# St. Thomas provisioning



## Tigertail20 (Feb 24, 2008)

Hi everyone,

We'll be chartering from CYOA in St. Thomas this summer. They offer a deluxe provisioning package, 7 brk/lunch and 4 dinner, and then a brk/lunch-only package. Both seem expensive but convenient. They also mention a store, Pueblo, just up the street if we choose to self-provision. Any suggestions from people who've been there about which route is best? We plan to eat more on board than on shore.

They also offer a liquor/wine list and the prices look OK. Any suggestions there?

Thanks!


----------



## camaraderie (May 22, 2002)

Pueblo is fine and cheaper and you'll get only what you want to eat. Biggest problem with Pueblo is the time and the taxi ride. Note that it is more an older style super market...not a mega-store like you now find in the states.

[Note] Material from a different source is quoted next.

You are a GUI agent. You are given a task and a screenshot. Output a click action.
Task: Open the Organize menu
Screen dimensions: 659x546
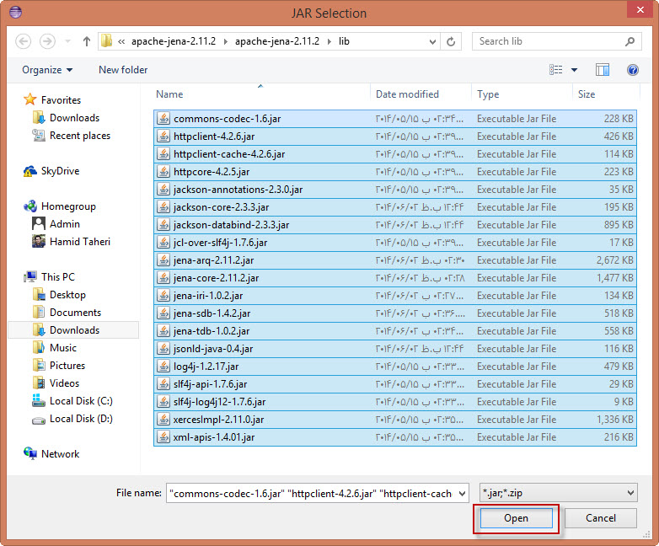point(47,70)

For specialty items of a gourmet nature there is a small shop in Crown Bay that many use...but it is quite expensive.
Assuming you are headed to the BVI's as well...you may just want to partial provision and pick up more stuff later


----------



## Tigertail20 (Feb 24, 2008)

Thanks, Camaraderie. I think we'll have extra time, so that won't bother us. Does Pueblo also carry beer, wine, and liquor?


----------



## camaraderie (May 22, 2002)

Tiger...yes...on the beer/wine...not sure about the liquor. Oh BTW...I just had a great thought for you regarding the BVI. 
The ample hamper provisioning store in Roadtown and West End Tortola is a WONDERFUL store to shop in while visiting but you can also see everything they carry on line and have an order waiting for you when you arrive. Do your basics at Pueblo...but save some room for some of the AH stuff!! They DO have hard liquor. Here's the link!
http://www.amplehamper.com/


----------



## Tigertail20 (Feb 24, 2008)

Thanks for the link. I don't think we're going that far - just puttering around St. John - but you never know, and that's also good info for the future.


----------



## camaraderie (May 22, 2002)

Tiger...with all due respect..you are NUTS if you don't go to the BVI"S!! 
There is NOTHING like the Baths and Norman Island Caves and Jost VanDyke on St. John! Do both!! You're only talking 30 miles from end to end anyway! 
Have fun whatever you decide!


----------



## Tigertail20 (Feb 24, 2008)

We only have 5 days, but I'll look into it. I appreciate the advice and any other suggestions.


----------



## artbyjody (Jan 4, 2008)

Tigertail20 said:


> We only have 5 days, but I'll look into it. I appreciate the advice and any other suggestions.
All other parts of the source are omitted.